*Directive a*: Print the portion of the passage about the Twins roster that starts with the words containing "Don’t want to" and ends with "nothing were mistakes.". Copy it word for word.

*Quoted passage*:
****
Michael Cuddyer’s dislocated right index finger has had a domino effect on both the roster and batting order, as the Twins replaced him by calling up Denard Span from Triple-A and shifting Joe Mauer into his lineup

Don’t want to discuss it, I think it’s time for a change
You may get disgusted, some think that I’m strange
In that case I’ll go underground, get some heavy rest
Never have to worry, about what is worst and what is best

Van Morrison, “Domino”

Michael Cuddyer’s dislocated right index finger has had a domino effect on both the roster and batting order, as the Twins replaced him by calling up Denard Span from Triple-A and shifting Joe Mauer into his lineup spot. Span is likely to carve out a career as a reserve outfielder because of his speed and glove, but the fact that he’s the first call-up when a corner outfielder gets hurt in early April shows why the decisions to give away prospects Alex Romero and Garrett Guzman for nothing were mistakes.
****
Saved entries
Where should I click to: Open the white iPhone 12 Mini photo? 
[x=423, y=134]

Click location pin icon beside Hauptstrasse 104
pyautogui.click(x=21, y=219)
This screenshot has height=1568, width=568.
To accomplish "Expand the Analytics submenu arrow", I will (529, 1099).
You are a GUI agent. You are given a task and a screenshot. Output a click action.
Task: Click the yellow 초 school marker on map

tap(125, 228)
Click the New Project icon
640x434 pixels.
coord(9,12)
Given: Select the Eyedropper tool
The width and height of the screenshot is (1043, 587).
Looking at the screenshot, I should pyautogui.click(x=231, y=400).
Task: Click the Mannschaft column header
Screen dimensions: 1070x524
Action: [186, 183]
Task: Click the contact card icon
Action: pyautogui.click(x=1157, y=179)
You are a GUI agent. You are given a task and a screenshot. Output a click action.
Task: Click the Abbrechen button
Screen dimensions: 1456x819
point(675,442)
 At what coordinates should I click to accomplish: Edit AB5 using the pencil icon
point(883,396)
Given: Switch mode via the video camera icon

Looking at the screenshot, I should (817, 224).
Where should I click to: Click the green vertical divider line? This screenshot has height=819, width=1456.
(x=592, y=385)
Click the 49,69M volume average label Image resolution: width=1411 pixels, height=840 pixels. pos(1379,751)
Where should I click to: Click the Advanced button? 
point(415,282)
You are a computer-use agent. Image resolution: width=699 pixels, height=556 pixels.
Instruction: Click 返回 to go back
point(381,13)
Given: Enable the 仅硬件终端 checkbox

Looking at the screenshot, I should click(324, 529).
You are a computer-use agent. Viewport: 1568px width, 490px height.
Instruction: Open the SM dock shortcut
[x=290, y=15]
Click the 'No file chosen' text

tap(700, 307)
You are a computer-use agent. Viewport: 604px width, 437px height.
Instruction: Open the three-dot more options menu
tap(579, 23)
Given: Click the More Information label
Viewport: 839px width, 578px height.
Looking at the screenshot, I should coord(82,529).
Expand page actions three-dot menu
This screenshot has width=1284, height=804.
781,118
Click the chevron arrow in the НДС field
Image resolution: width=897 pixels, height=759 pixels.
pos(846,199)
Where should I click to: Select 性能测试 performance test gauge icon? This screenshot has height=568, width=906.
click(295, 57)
****
*Directive b*: Scale the saved entries from their first line through the line containing "coord(9,12)", both ends included, and reproduce every line, requests too. Multiply each coordinate in the answers by 1.3 and round to whole numbers, halves up.

*Worked answer a*:
Don’t want to discuss it, I think it’s time for a change
You may get disgusted, some think that I’m strange
In that case I’ll go underground, get some heavy rest
Never have to worry, about what is worst and what is best

Van Morrison, “Domino”

Michael Cuddyer’s dislocated right index finger has had a domino effect on both the roster and batting order, as the Twins replaced him by calling up Denard Span from Triple-A and shifting Joe Mauer into his lineup spot. Span is likely to carve out a career as a reserve outfielder because of his speed and glove, but the fact that he’s the first call-up when a corner outfielder gets hurt in early April shows why the decisions to give away prospects Alex Romero and Garrett Guzman for nothing were mistakes.

*Worked answer b*:
Where should I click to: Open the white iPhone 12 Mini photo? 
[x=550, y=174]

Click location pin icon beside Hauptstrasse 104
pyautogui.click(x=27, y=285)
This screenshot has height=1568, width=568.
To accomplish "Expand the Analytics submenu arrow", I will (688, 1429).
You are a GUI agent. You are given a task and a screenshot. Output a click action.
Task: Click the yellow 초 school marker on map

tap(163, 296)
Click the New Project icon
640x434 pixels.
coord(12,16)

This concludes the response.